После отец вызвал к себе Дару и Аурангзеба. Я тоже была приглашена. Мы собрались на личном балконе отца на самом верху Красного форта. По сути, это был двор с видом на реку. На балконе в глазурованных горшках росли миниатюрные кипарисы, пол покрывал ковер с изображением сада на берегу реки, на ковре лежали подушки. Мы с отцом уже сидели на подушках, когда пришли мои братья. Оба выглядели сердитыми.
Поскольку только что рассвело, слуги принесли нам фрукты и чай. Слуги давно служили при дворе и знали, что между моими братьями разлад, поэтому поспешили удалиться, плотно закрыв за собой бронзовые двери. Дара и Аурангзеб сели на противоположных краях ковра. Аурангзеб теперь носил аккуратную бороду. Ходили слухи, что он соблюдает старинный исламский обычай и не будет сбривать бороду, пока не убьет всех своих врагов.
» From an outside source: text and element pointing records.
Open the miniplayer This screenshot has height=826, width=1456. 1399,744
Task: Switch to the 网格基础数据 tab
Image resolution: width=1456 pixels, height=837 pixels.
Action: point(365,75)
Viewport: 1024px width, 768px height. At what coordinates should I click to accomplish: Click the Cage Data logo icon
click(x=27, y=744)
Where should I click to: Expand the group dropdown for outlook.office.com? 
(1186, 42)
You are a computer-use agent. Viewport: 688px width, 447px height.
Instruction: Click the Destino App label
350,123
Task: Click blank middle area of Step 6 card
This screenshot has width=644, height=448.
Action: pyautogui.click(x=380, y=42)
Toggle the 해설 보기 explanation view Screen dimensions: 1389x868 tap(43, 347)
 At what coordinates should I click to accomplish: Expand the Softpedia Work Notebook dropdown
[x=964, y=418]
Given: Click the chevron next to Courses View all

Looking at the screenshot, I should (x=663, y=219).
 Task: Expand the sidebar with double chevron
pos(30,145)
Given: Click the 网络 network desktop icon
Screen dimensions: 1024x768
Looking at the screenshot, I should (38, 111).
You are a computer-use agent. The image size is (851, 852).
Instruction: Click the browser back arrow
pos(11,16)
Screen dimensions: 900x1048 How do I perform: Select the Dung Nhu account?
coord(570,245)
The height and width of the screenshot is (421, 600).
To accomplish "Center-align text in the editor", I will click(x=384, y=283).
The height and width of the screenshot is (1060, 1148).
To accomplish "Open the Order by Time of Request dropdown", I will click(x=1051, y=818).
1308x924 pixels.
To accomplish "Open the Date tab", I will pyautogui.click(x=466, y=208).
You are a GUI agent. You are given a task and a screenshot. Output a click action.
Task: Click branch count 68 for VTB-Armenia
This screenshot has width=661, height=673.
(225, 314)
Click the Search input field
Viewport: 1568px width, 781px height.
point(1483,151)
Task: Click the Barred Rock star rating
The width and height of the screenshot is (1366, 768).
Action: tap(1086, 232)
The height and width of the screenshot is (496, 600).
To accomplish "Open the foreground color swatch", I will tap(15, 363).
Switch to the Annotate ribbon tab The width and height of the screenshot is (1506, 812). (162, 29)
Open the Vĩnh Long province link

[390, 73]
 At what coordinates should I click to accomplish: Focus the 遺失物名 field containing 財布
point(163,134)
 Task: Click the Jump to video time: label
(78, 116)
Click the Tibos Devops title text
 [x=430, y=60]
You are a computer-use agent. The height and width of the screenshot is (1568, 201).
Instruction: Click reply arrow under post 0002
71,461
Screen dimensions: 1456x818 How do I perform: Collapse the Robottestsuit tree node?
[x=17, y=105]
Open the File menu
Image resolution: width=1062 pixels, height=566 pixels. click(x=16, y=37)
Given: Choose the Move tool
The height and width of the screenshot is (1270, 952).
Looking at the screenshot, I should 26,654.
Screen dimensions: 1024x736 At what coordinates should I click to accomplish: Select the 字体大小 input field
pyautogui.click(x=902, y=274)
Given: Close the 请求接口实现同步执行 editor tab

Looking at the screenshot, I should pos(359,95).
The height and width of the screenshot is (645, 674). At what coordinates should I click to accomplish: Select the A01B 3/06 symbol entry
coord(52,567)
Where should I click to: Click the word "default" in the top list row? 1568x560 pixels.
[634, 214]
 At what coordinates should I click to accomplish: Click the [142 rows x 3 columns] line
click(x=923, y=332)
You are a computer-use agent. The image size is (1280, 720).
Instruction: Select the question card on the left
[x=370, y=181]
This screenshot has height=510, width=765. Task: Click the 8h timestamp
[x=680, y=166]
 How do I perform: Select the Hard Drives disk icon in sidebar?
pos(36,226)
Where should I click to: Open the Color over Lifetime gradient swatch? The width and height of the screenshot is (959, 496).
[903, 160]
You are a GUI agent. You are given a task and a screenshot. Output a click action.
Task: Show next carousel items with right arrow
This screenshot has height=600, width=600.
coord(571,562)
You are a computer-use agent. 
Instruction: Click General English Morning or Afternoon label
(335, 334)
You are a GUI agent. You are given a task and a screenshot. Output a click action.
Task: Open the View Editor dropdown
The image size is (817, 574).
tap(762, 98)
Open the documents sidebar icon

Отец молчал. Я тоже. Мой взгляд был устремлен на юго-восток, я смотрела на Тадж-Махал. Леса почти полностью скрывали строящееся здание, но белый мрамор искрился на солнце. На лесах, словно муравьи, сновали рабочие. В свете раннего утра блестели металлические инструменты в руках каменщиков.
Где-то посреди этого хаоса находился Иса.
– Вчерашний идиотизм не должен повториться, – просто сказал отец, сжимая кулаки на коленях. – Пока я жив, я этого не допущу. – Его лицо, обычно такое доброе, сегодня утром было сурово. – Зачем, Аурангзеб, зачем, во имя Аллаха, ты устроил эти беспорядки, тем более сейчас, когда враги атакуют наши северные и южные рубежи?
Мой младший брат принял высокомерный вид:
– Я не сказал ни слова лжи.
– Я не упоминал про ложь. Но, должно быть, она у тебя на уме, раз ты сам об этом заговорил.
– Индусы – никудышные воины. Еще более никчемные, чем собаки. Их ряды дрогнули, и трусливые псы бросили свои позиции.
– Тогда, если хочешь, вели понизить в звании или казнить офицеров, которые командовали ими, но, являясь в мой дворец, не смей оскорблять людей, которые сражались за империю, когда тебя еще не отняли от груди кормилицы.
– Нам нужен мир с индусами...
– Попридержи язык, Дара, я еще не закончил! – бросил отец. Аурангзеб успокоился, довольный тем, что отец отчитал Дару, а отец повернулся к нему: – Как можно было поджечь храм?! Это предательское деяние!
– Я ничего не поджигал.
– Не поджигал?
– Нет.
– Разве я похож на верблюда? – Отец впился зубами в яблоко. Я никогда не видела отца таким сердитым. – Думаешь, Аурангзеб, только у тебя есть шпионы? Разумеется, я знаю, что это ты велел поджечь храм. Ты ведешь себя как обиженный мстительный ребенок. Один Аллах ведает, зачем ты это делаешь. Я не понимаю. О да, я знаю, чьего расположения ты ищешь. Но ведь вельмож, которые тебе симпатизируют, гораздо меньше, чем тех, кого ты настроил против себя! Теперь, мой сын, я опасаюсь, что многие индусы будут стремиться вонзить тебе в спину клинок.
– С врагами я разберусь, – быстро проговорил Аурангзеб, пожалуй, слишком быстро. Ладли как-то сказала мне, что Аурангзеба мучит паранойя: он боится, что его убьют. Судя по всему, сейчас отец надавил на его самое больное место.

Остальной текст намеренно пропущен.